Columbia was ousted from the Ivy League-which, by its charter, is an athletic conference-and replaced by Georgetown in 2008.
The loss of the "Ivy" moniker soon manifested itself in Columbia admissions. Admission rates to the school peaked at a low of 8.9 percent for the class which was admitted in 2007, but rose sharply to 17 percent by 2009.
In a similar fashion to the way in which the University of Chicago's admission rates jumped to nearly 50 percent when it removed athletics, Columbia's admission rates steadily increased during the ensuing years, ballooning to 46.9 percent for the most recent class, the class of 2021.
Alumni contributions declined sharply after the dissolution of athletics, partly because the University lacked the social sporting events to lure alumni back to campus, and partly because a large core of alumni donors-former athletes-felt betrayed.
As admission rates rose and alumni donations stalled, the University found itself in a financial bind: unable to fully complete its proposed "North campus" and lacking the financial resources to match the extensive financial aid reforms of peer institutions [Harvard, indeed, announced the end of undergraduate tuition costs three years ago.
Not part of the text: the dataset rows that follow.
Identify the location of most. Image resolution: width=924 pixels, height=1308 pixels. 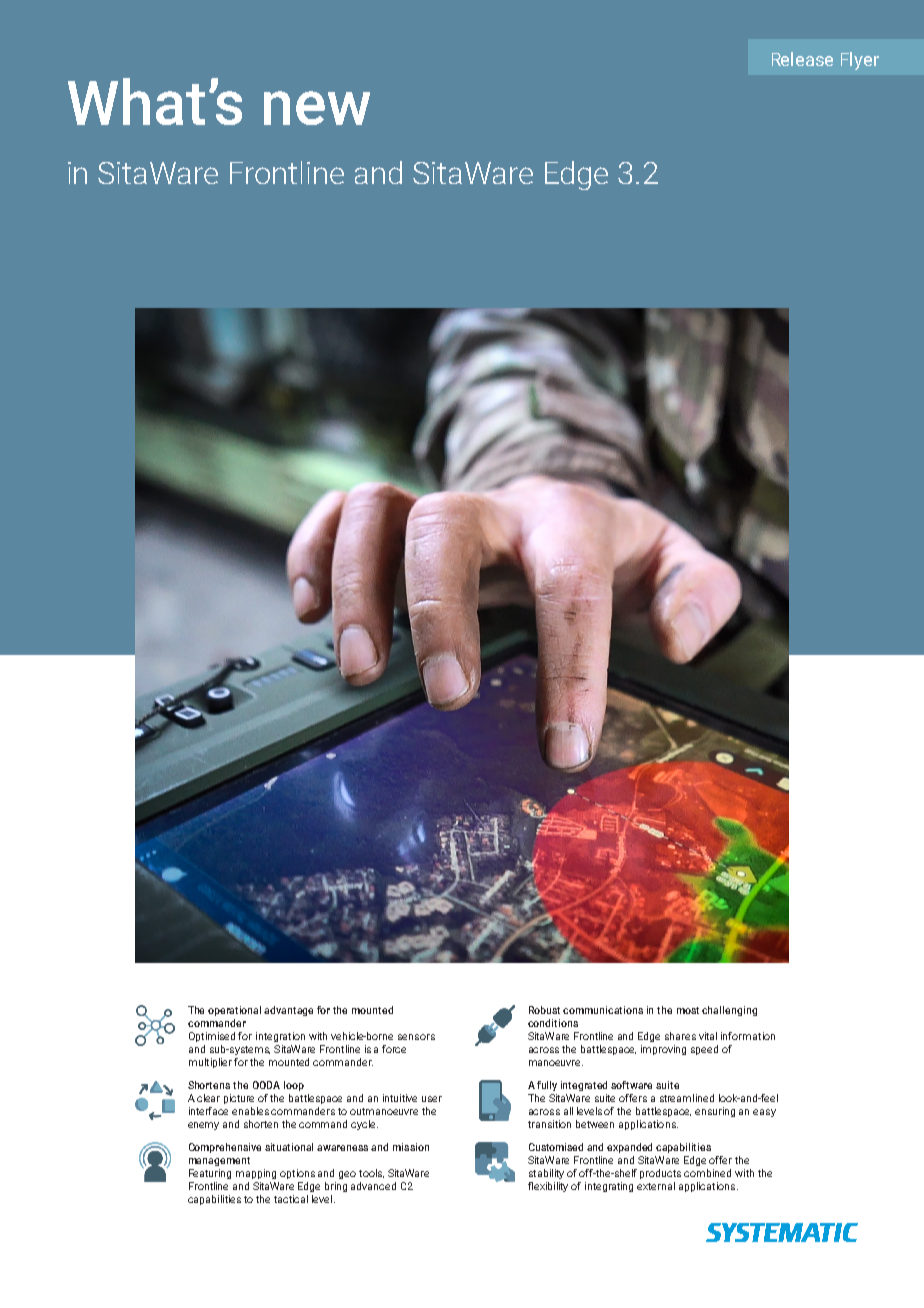
(688, 1010).
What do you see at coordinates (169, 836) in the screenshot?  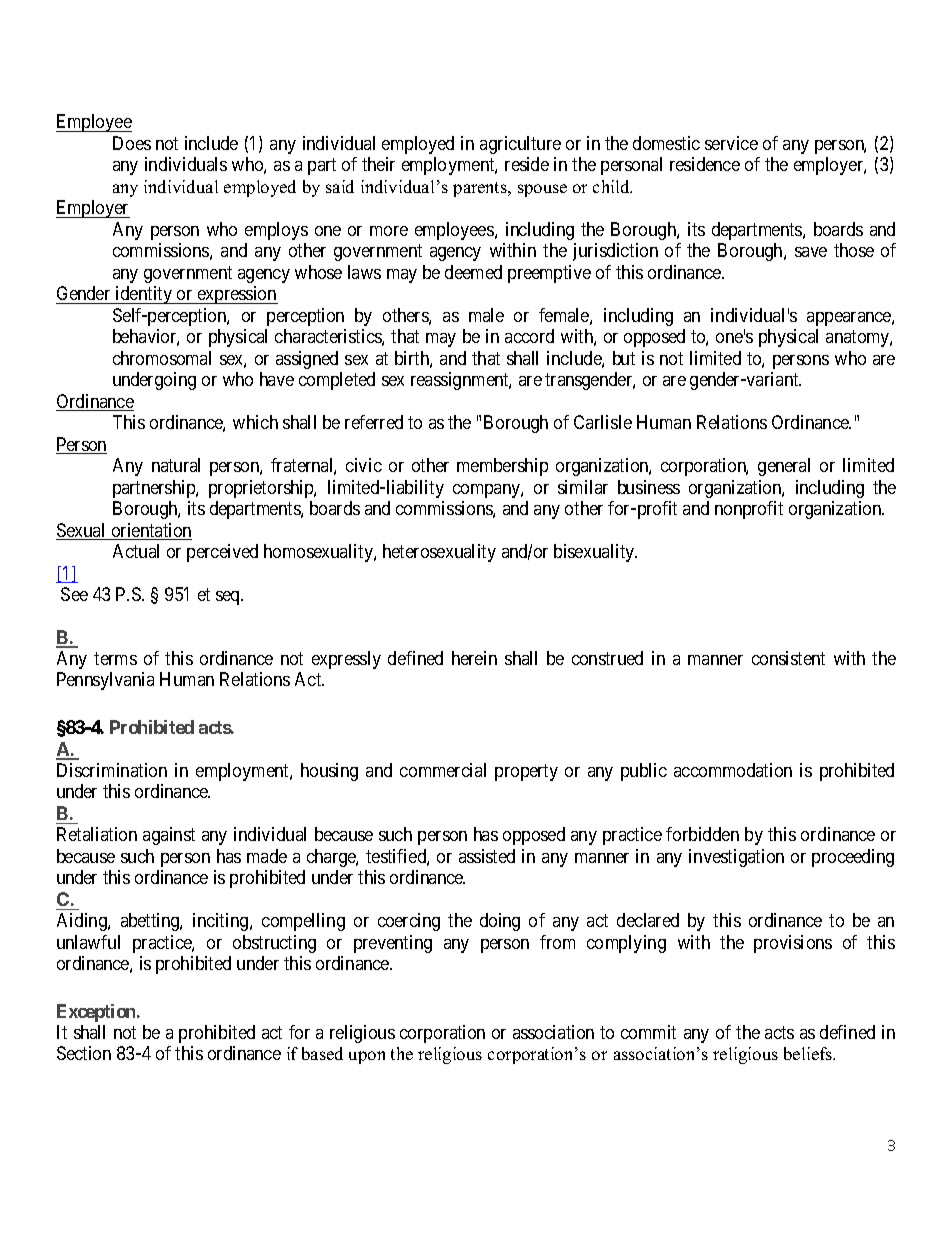 I see `against` at bounding box center [169, 836].
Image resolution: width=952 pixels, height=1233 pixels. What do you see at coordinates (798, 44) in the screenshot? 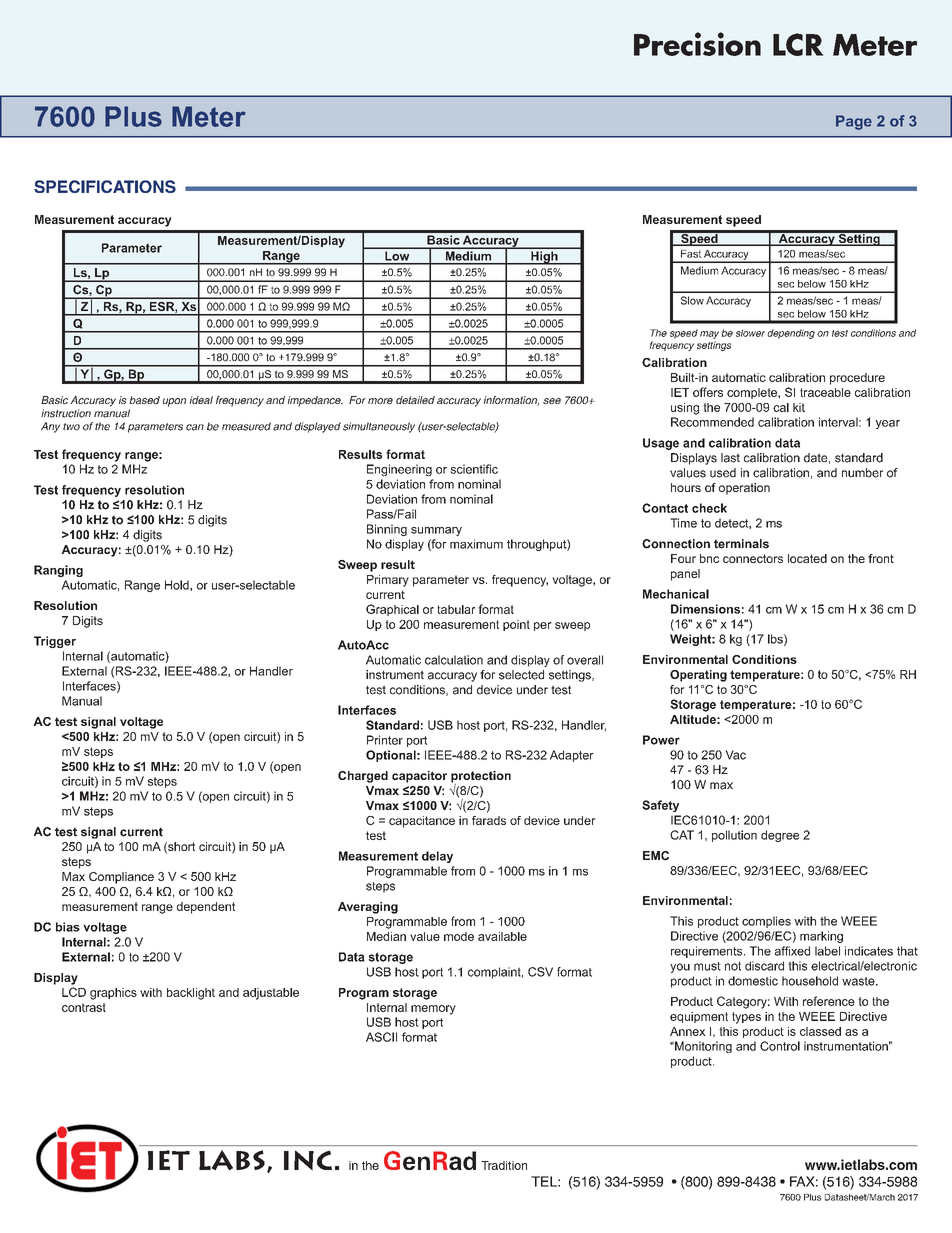
I see `LCR` at bounding box center [798, 44].
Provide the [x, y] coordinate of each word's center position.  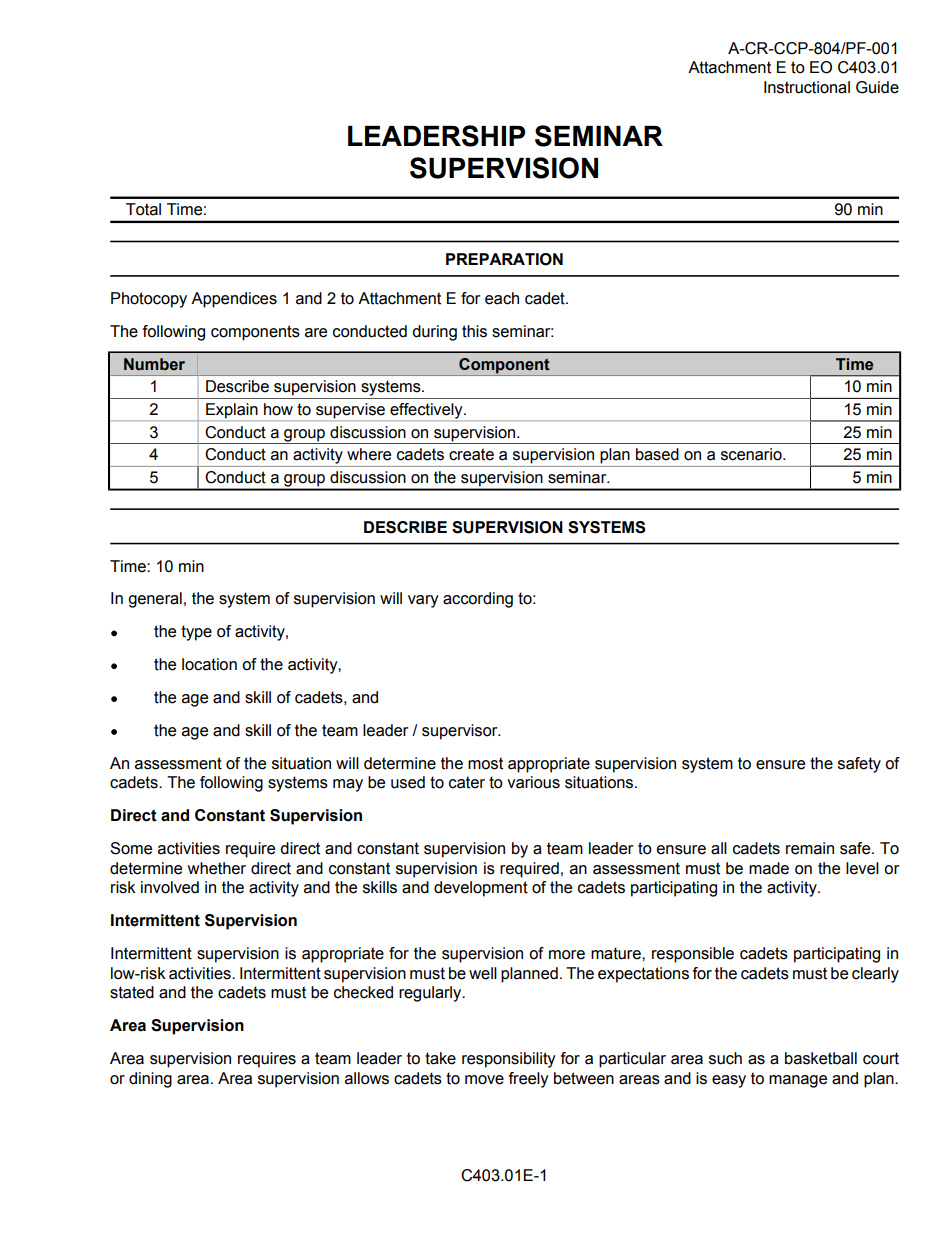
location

Admission rates have since fallen to 3 percent.].
"I guess we never fully considered to what extent the positive externalities that emanated from athletics helped foster a better social and educational environment at Columbia," one senior administrator said, speaking on the condition of anonymity.
"If we had it to do all over again, I am sure we would have not made the same decision. Athletics-and by extension, the athletes that make up the teams-have an integral role to play in any American university that aspires to create a rich and diverse undergraduate experience."
"That's a realization that we at Columbia, unfortunately, had to learn the hard way."